Nach Angaben der „Bild“ warfen die Migranten Steine auf die anrückende Feuerwehr und versuchten sie von den Löscharbeiten abzuhalten. Dies habe der Einsatzleiter der Feuerwehr im Fernsehen berichtet. Die Polizei war mit Sondereinheiten vor Ort. Laut den Zeitungsangaben gebe es Videos in den sozialen Netzwerken, in denen Migranten singen: „Bye bye, Moria!“.
Feuerausbruch nach Revolte
Die griechische Nachrichtenagentur ANA meldete, die Brände seien nach einer Revolte in dem Lager ausgebrochen. Einige Migranten hätten dagegen protestiert, dass sie isoliert untergebracht werden sollten, nachdem sie positiv auf das Coronavirus getestet worden seien oder direkten Kontakt zu positiv Getesteten gehabt hätten. Andere hätten wegen der Infektionen das Lager verlassen wollen, berichtete die griechische Nachrichtenagentur ANA-MPA.
Die Ursache des Ausbruchs des Feuers ist zunächst unklar, aber nach Angaben der Feuerwehr waren mehrere Brände innerhalb des Lagers und in der nahen Umgebung ausgebrochen. Ein AFP-Fotograf berichtete, dass auch ein außerhalb des Hauptlagers liegender Olivenhain mit Zeltunterkünften für Migranten brenne.
Seit Jahren überfüllt
Moria ist seit Jahren völlig überfüllt. Das Lager ist für rund 2.800 Menschen ausgelegt, doch leben dort mehr als 12.700 Migranten unter schwierigsten Bedingungen. Die Inselbewohner von Lesbos fühlen sich mit den Migrantenmassen im Stich gelassen.

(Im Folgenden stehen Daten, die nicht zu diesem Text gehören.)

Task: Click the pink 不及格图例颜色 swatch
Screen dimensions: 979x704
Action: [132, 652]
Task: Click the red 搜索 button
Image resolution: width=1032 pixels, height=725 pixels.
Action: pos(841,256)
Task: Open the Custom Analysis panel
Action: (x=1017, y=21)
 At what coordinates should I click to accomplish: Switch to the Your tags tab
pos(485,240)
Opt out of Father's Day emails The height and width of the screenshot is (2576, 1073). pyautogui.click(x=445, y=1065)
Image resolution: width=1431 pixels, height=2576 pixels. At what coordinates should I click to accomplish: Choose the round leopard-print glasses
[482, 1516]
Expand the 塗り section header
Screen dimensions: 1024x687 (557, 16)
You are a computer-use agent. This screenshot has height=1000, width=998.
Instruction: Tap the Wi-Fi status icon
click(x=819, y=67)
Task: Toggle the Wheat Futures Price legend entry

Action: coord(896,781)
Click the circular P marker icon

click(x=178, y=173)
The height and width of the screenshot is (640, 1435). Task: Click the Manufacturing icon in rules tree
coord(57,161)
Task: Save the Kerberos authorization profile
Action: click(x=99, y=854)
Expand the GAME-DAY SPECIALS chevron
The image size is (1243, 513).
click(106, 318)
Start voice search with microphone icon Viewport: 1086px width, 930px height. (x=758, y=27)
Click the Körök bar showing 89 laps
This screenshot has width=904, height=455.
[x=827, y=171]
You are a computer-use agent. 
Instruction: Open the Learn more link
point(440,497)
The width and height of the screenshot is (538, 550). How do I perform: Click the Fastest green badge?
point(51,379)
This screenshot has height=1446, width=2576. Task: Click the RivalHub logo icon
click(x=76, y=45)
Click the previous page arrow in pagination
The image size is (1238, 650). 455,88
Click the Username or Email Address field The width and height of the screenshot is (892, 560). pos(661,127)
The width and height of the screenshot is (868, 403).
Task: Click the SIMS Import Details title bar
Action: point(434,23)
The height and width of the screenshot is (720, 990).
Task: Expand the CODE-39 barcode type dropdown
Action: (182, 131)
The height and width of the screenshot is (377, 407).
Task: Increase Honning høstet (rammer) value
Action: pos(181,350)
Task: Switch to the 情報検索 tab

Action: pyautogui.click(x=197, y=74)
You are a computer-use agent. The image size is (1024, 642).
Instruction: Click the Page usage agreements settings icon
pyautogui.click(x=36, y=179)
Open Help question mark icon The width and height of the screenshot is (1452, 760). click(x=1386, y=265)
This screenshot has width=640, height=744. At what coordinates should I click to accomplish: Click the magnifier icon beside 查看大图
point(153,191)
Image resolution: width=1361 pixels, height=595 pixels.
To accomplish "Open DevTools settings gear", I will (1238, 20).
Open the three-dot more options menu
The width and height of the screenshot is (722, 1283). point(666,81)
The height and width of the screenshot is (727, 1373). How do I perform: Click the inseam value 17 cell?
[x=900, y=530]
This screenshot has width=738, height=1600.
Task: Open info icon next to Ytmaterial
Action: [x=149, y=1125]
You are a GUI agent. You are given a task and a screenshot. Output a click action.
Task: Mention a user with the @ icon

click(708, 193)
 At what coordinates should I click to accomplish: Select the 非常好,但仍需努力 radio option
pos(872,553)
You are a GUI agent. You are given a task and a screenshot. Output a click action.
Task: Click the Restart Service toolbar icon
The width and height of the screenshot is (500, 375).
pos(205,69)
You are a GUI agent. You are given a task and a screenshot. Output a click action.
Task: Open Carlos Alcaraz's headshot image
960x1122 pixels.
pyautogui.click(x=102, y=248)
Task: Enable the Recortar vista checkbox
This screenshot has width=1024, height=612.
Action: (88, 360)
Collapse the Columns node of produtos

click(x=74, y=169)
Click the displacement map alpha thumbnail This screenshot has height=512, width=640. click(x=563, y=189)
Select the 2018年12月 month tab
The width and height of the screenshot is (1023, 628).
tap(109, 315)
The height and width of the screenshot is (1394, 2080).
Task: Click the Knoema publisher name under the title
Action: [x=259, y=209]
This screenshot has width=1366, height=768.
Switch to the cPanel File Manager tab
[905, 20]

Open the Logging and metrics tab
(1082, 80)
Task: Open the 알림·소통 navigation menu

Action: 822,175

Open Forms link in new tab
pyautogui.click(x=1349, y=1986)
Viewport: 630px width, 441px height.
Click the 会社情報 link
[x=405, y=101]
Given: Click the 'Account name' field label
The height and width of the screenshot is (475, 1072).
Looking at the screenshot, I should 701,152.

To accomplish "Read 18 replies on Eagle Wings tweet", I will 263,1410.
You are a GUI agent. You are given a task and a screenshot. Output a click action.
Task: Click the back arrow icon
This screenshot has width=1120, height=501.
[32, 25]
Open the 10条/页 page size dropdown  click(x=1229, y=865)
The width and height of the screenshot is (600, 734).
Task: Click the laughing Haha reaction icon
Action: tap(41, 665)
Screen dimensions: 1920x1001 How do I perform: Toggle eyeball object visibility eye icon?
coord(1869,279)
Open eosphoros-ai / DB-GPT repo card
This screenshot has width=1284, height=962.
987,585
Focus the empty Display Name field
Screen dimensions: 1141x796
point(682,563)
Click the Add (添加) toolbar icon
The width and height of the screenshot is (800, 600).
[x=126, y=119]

Update: fires seem out of control. Moria is burning and this means Lesvos is burning and where are all the people now with their talks and promises? We are alone on this island and this fire is a fire in all of Europe but it only destroys our island https://t.co/Kw42ZAG20Y #moria pic.twitter.com/09K2Nt8pWC
— Stand by Me Lesvos (@standbymelesvos) September 8, 2020
In der vergangenen Woche war dort der erste Fall einer Corona-Infektion festgestellt worden. Das Lager wurde daraufhin unter Quarantäne gestellt.
Seither wurden nach Angaben des griechischen Migrationsministeriums in dem Lager etwa 2000 Corona-Tests ausgeführt und dabei 35 positiv Getestete diagnostiziert.